- **Activity**
Below are the records; copy out every line that holds the word "computer".

- **Supplied entries**
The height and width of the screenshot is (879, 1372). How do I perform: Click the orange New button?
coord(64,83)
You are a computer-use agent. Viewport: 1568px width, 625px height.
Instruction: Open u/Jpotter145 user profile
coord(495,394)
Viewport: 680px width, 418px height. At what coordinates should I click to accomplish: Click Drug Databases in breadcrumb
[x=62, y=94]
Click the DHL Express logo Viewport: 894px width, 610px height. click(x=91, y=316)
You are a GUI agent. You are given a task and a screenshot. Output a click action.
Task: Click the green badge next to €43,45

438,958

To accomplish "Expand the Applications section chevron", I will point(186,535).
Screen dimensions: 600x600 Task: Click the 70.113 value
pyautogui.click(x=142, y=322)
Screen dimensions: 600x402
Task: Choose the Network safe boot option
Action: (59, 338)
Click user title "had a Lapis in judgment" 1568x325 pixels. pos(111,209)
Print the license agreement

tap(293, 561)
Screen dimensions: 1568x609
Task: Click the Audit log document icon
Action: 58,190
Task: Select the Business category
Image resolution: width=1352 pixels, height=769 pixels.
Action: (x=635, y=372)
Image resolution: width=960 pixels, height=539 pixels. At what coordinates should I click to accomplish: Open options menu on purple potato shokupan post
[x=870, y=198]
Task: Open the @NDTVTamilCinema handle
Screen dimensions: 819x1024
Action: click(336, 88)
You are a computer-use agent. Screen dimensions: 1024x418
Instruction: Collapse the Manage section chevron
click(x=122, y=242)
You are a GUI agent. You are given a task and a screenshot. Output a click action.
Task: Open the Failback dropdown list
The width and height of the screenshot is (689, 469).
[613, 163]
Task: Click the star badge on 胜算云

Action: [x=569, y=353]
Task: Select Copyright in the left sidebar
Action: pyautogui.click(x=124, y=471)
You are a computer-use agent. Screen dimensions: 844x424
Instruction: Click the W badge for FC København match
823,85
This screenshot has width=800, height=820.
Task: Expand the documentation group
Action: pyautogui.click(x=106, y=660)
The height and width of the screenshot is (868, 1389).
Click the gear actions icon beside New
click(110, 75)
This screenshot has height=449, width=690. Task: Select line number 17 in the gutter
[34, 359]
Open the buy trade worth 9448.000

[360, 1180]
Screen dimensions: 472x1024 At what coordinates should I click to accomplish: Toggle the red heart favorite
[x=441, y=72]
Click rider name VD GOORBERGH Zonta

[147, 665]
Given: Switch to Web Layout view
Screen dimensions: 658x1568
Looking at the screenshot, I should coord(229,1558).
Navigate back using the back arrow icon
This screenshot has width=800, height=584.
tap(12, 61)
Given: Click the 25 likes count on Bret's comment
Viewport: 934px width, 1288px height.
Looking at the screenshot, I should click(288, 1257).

- **Task answer**
You are a computer-use agent. Viewport: 1568px width, 625px height.
You are a computer-use agent. Screen dimensions: 1024x418
You are a computer-use agent. Screen dimensions: 844x424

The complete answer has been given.